When your loved one sits across from you—looking the same but fundamentally changed—you experience what experts call "anticipatory grief." You mourn what's already lost while simultaneously dreading future losses. The shopping trips you can no longer take together. The recipes they once taught you but now cannot remember. The phone calls that might someday stop coming.
This episode explores the profound reality that dementia creates two different people: who they were before diagnosis and who they are now. We delve into the heartbreaking contradiction of seeing someone physically present yet cognitively altered, and how caregivers must navigate this strange in-between space. The conversation touches on role reversal, dignity preservation, and finding moments to acknowledge your grief even while actively caregiving.
Whether you're currently caring for someone with dementia or supporting someone who is, this candid discussion offers validation and gentle guidance. The emotional weight of watching someone you love gradually change is immense, yet understanding that grief accompanies every stage of caregiving can help you be kinder to yourself throughout the journey.
Grab your beverage of choice—coffee, tea, or perhaps wine on the difficult days—and join us at Patty's Place, where difficult conversations happen with compassion and no one needs to face these challenges alone. Share your own experiences with anticipatory grief or connect with others walking a similar path by reaching out through our website or social media channels.
Welcome to Patty's Place, a place where we will talk about grief, dementia and caregiving. I'm your host, lisa, so grab a cup of tea, a cup of coffee or, if you're really having a rough day, a glass of wine and let's dive into these difficult topics of time. Today, I thought we might talk about grief and caregiving, you know, because we always tend to think that grief is just what happens after, but really grief is what happens before, during and after, especially with dementia. We go through grief in many different ways with it, but we do go through it as we are caregiving for our loved one with it. I think probably the first one that we go through is what's called anticipatory grief, that's, I mean, basically what it is is that we know this is not going to end good. You know, we know what the final outcome of it is, and so we anticipate these things.
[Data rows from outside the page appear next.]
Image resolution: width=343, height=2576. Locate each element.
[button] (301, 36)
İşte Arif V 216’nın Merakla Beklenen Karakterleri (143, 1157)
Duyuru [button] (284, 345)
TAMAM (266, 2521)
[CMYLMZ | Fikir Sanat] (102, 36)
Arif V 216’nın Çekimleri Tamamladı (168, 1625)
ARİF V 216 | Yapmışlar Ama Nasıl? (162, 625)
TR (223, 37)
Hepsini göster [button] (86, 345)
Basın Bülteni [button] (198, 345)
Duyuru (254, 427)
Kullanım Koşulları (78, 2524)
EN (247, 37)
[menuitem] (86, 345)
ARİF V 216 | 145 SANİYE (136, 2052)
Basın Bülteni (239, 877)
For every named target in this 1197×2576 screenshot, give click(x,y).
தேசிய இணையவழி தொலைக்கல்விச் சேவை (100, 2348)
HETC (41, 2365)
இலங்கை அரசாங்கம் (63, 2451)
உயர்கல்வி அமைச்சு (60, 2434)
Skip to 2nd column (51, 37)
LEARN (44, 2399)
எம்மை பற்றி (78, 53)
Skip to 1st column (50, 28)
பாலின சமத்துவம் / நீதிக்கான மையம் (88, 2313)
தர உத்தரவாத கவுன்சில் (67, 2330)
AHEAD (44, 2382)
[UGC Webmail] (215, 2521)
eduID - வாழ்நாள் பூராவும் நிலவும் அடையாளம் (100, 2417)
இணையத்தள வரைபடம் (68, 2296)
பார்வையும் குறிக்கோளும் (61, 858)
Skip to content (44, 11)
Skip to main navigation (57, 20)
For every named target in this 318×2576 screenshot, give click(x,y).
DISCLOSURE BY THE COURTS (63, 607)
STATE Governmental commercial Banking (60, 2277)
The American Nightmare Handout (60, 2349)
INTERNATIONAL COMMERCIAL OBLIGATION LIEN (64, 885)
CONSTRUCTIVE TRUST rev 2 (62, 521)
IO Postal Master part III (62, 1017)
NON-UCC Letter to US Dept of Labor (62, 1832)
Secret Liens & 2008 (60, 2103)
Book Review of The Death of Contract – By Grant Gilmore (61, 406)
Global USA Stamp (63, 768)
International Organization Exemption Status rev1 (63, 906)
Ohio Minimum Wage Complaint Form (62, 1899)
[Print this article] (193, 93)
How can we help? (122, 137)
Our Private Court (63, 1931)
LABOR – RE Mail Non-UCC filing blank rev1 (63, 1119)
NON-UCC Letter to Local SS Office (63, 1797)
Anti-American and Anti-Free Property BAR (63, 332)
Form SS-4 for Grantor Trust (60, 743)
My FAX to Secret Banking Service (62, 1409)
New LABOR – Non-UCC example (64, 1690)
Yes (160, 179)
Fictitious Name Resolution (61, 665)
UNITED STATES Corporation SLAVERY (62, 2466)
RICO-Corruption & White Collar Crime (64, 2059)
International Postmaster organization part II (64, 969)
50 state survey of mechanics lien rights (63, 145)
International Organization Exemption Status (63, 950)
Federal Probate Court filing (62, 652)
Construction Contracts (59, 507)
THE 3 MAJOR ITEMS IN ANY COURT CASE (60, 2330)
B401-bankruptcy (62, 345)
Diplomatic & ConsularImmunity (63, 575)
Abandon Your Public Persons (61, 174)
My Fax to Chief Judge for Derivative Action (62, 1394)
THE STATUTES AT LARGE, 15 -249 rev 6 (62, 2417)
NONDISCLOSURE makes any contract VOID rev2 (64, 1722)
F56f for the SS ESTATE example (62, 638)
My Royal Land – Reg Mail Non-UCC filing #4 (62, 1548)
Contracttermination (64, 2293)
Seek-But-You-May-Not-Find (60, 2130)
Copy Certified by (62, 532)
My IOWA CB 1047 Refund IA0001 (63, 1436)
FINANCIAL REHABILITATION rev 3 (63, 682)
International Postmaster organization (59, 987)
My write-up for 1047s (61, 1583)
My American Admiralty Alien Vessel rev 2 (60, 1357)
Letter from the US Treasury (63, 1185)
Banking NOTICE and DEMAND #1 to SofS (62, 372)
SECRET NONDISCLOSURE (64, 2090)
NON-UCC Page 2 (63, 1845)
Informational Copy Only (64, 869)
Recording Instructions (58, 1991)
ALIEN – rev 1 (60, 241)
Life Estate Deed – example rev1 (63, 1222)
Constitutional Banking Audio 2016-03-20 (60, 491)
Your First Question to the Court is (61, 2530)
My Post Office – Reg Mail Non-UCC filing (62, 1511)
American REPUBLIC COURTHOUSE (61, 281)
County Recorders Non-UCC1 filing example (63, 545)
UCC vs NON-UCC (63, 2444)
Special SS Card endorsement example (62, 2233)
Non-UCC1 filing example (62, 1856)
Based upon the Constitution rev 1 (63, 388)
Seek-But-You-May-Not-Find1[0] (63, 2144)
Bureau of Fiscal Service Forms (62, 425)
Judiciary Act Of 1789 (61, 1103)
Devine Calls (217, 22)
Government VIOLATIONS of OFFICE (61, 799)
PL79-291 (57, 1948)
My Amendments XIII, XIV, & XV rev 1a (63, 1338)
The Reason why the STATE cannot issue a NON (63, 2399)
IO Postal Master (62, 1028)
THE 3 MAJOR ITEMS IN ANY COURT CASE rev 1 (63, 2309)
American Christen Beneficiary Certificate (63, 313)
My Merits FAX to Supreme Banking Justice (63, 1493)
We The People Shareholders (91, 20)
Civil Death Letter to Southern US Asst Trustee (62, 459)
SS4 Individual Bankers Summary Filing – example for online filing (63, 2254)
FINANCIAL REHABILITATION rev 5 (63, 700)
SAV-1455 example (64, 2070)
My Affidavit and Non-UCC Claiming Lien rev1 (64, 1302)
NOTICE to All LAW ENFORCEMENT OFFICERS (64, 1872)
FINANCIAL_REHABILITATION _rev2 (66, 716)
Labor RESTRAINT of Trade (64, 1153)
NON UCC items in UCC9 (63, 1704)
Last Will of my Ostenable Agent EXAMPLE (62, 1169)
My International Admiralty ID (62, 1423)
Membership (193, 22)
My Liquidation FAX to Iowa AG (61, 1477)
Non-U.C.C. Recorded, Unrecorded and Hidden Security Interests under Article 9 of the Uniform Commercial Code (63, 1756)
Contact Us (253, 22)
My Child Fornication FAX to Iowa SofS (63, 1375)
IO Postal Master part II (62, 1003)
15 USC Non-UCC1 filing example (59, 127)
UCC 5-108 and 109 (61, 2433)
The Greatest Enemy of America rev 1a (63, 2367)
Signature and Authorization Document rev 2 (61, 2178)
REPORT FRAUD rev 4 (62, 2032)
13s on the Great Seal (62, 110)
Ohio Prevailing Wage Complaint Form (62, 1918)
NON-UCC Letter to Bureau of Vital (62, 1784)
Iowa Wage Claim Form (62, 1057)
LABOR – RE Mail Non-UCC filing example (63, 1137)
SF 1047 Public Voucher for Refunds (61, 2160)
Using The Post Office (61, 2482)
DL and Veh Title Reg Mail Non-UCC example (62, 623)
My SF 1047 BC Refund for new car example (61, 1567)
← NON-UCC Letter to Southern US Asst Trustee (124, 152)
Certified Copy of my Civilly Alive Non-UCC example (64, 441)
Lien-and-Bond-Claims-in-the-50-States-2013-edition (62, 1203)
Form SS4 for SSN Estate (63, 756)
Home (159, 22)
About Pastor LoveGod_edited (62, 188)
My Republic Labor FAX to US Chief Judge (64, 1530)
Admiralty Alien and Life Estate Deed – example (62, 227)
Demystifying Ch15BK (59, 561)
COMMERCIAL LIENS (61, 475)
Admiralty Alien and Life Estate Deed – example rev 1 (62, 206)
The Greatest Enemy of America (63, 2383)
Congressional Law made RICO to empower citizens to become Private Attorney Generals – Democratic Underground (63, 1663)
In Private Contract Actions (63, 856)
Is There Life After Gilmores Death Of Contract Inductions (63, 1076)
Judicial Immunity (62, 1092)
We also know that the person's never going to be the same as before this illness. After this illness even if it isn't dementia, you know, if it's a different type of serious illness we know that they're never going to quite be the same. And so you anticipate that grief that you know that you're going to feel, but you're also feeling it. In that moment.
Speaker 1:You think about all the things that you used to be able to do and now you can't Like something as simple as with my mom. Her and I used to. We would shop all the time and I think about that and it's it was a loss even when she was still alive, because I couldn't take her shopping anymore. The last time her and I went shopping, usually her and I would go to the store and we would usually separate and she'd go look for things for herself and I would look for me. But the last time we went I we said we were going to go. You know she'd go look for her. I turned around and there she was and I realized that she needed to know where I was because she was confused and she didn't know where she was. So I think about that all the time when we did. You know that last time that we went shopping and I didn't realize how much I miss being there with her and shopping and what a good time we had and talking and everything.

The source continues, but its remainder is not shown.